▶ [Records for processing]:
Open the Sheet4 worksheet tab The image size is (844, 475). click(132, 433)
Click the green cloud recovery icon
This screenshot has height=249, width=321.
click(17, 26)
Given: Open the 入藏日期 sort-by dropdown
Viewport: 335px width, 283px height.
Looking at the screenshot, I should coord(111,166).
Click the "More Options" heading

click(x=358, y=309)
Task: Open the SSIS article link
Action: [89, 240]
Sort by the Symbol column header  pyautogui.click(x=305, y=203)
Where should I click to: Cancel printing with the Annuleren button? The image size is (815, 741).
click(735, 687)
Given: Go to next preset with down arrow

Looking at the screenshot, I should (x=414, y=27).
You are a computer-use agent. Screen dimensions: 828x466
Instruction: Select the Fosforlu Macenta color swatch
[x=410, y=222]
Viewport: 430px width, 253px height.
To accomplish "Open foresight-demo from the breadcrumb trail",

---

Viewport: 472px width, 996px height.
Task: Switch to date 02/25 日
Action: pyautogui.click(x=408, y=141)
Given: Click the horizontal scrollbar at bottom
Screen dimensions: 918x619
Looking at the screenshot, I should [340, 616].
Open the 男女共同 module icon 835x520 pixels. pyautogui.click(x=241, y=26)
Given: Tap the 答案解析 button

▶ [Task instructions]: The exact lines of the material above starting at the one that contains "Open the Sheet4" and ending at the one that contains "Sort by the" are what to retype; leave out everything else.

▶ [Answer to this exercise]:
Open the Sheet4 worksheet tab The image size is (844, 475). click(132, 433)
Click the green cloud recovery icon
This screenshot has height=249, width=321.
click(17, 26)
Given: Open the 入藏日期 sort-by dropdown
Viewport: 335px width, 283px height.
Looking at the screenshot, I should coord(111,166).
Click the "More Options" heading

click(x=358, y=309)
Task: Open the SSIS article link
Action: [89, 240]
Sort by the Symbol column header  pyautogui.click(x=305, y=203)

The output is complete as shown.